Atividades propostas:
1 > Transcreva o trecho do texto sobre o vestibular que vai de "Setembro é um" até "São Paulo (USP).", incluindo as duas extremidades.
2 > De acordo com o texto sobre o vestibular, por que os jovens de classe média que estudam em escolas privadas já podem começar a prestar o exame no 2º ano? Responda em até três frases.

Texto da página:
=======
Artigo: Vestibular para todos?

Por | 27/09/2013

Setembro é um mês especial para a juventude, ou, pelo menos para aquela parcela que está concluindo o ensino médio. É o período das inscrições nos concursos vestibulares para ingresso nas universidades públicas estaduais.

As moças e rapazes da classe média, que estudam em escolas privadas, iniciam sua aventura já no 2º ano quando, sem restrições financeiras das famílias, podem inscrever-se como “treineiros”, fazer um teste, adquirir experiência na realização da prova, preenchimento do gabarito e todo o ritual que marca a disputa pelo direito de capacitar-se profissionalmente, nas melhores universidades do País, gratuitas, totalmente mantidas pelo Estado.

Muitos desses jovens, paralelamente ao ensino médio frequentam cursinhos pré-vestibular, onde também são “treinados” para o momento do exame. Não é a toa que este seleto grupo ocupa 75% das vagas da Universidade de São Paulo (USP).
=======
Dados brutos:

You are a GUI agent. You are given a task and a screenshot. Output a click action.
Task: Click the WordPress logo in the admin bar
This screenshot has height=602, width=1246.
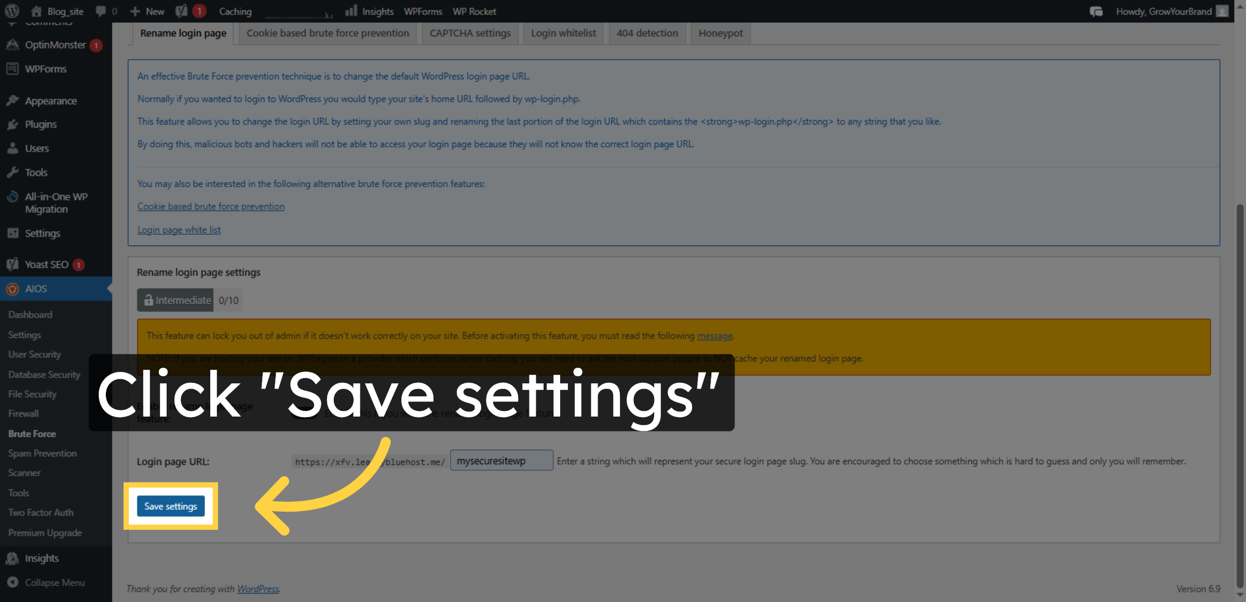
=======
Respostas das atividades:
1 >
Setembro é um mês especial para a juventude, ou, pelo menos para aquela parcela que está concluindo o ensino médio. É o período das inscrições nos concursos vestibulares para ingresso nas universidades públicas estaduais.

As moças e rapazes da classe média, que estudam em escolas privadas, iniciam sua aventura já no 2º ano quando, sem restrições financeiras das famílias, podem inscrever-se como “treineiros”, fazer um teste, adquirir experiência na realização da prova, preenchimento do gabarito e todo o ritual que marca a disputa pelo direito de capacitar-se profissionalmente, nas melhores universidades do País, gratuitas, totalmente mantidas pelo Estado.

Muitos desses jovens, paralelamente ao ensino médio frequentam cursinhos pré-vestibular, onde também são “treinados” para o momento do exame. Não é a toa que este seleto grupo ocupa 75% das vagas da Universidade de São Paulo (USP).

2 > Eles podem se inscrever como "treineiros" porque suas famílias não têm restrições financeiras. Assim, fazem um teste e adquirem experiência na realização da prova, no preenchimento do gabarito e em todo o ritual da disputa por uma vaga.